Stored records

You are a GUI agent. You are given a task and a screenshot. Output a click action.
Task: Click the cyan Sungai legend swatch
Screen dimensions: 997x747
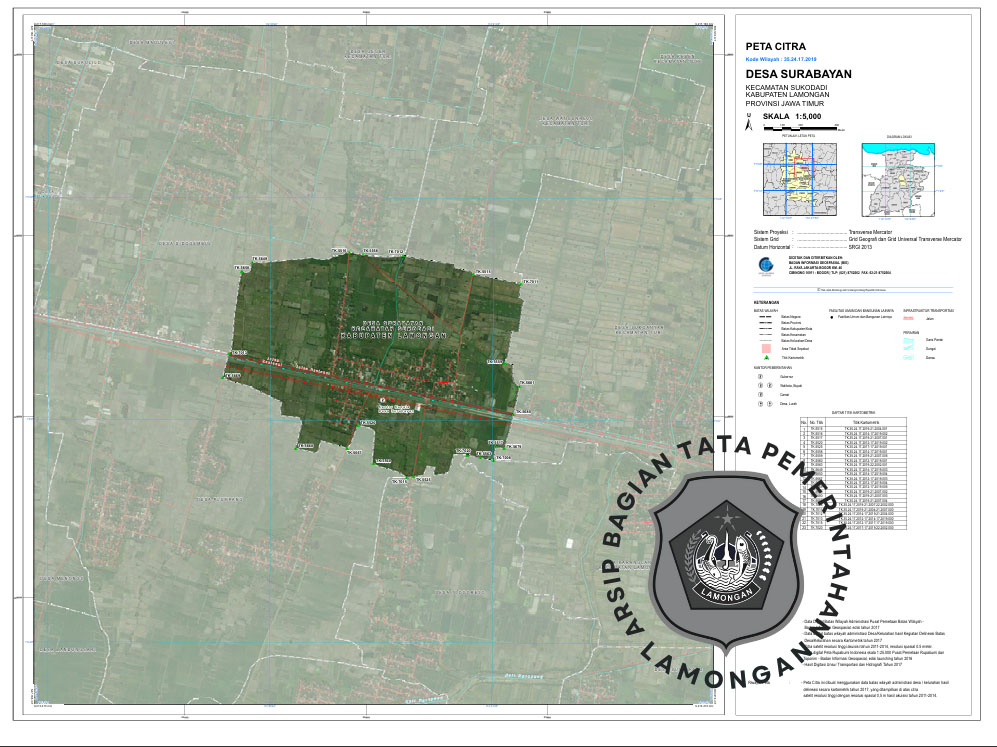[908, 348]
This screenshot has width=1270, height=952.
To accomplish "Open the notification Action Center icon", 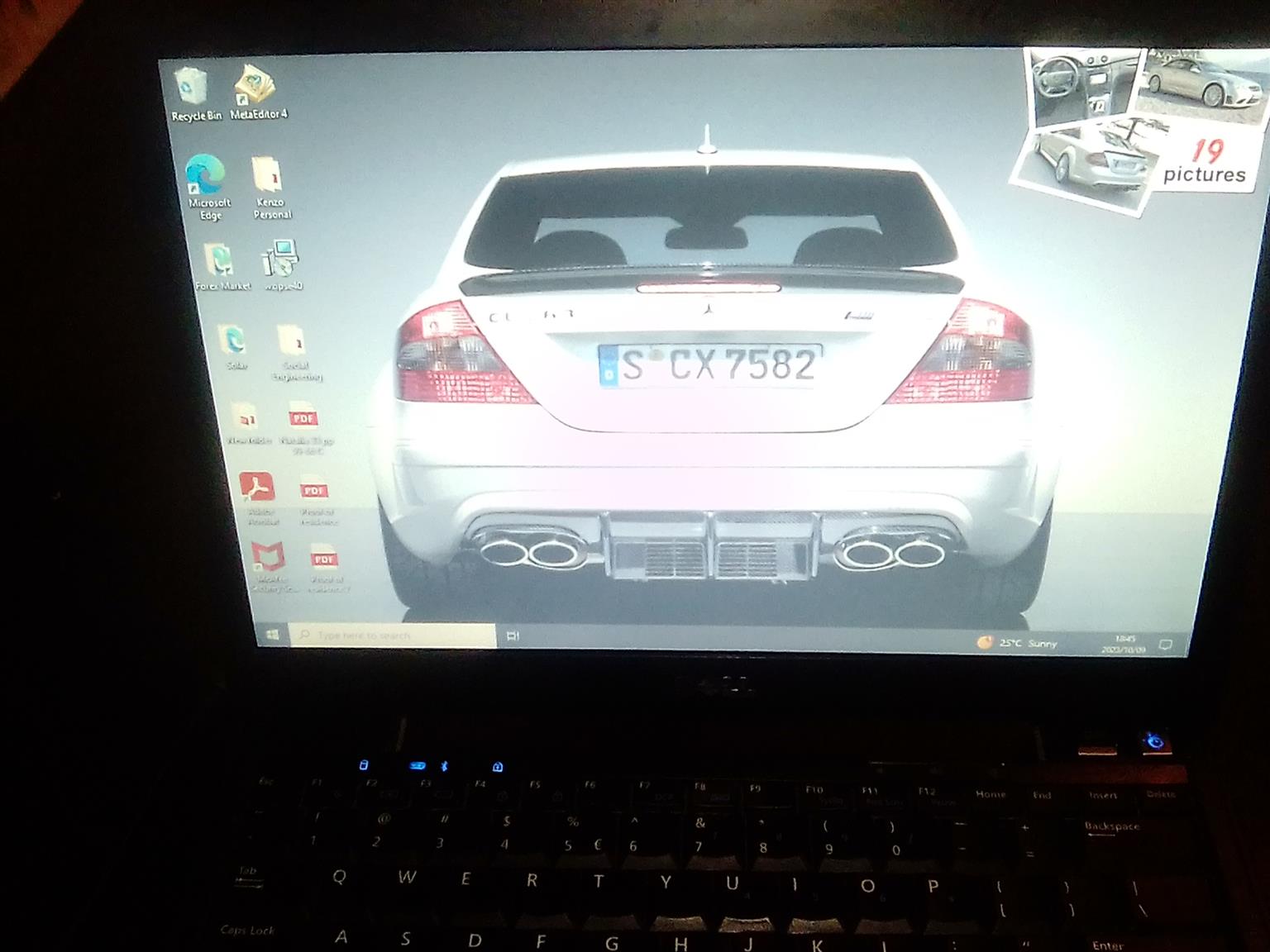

What is expected — Return every line above word for word, minus images.

Response —
You are a GUI agent. You are given a task and a screenshot. Output a click action.
Task: Click the cyan Sungai legend swatch
Screen dimensions: 997x747
[908, 348]
This screenshot has width=1270, height=952.
To accomplish "Open the notification Action Center icon", 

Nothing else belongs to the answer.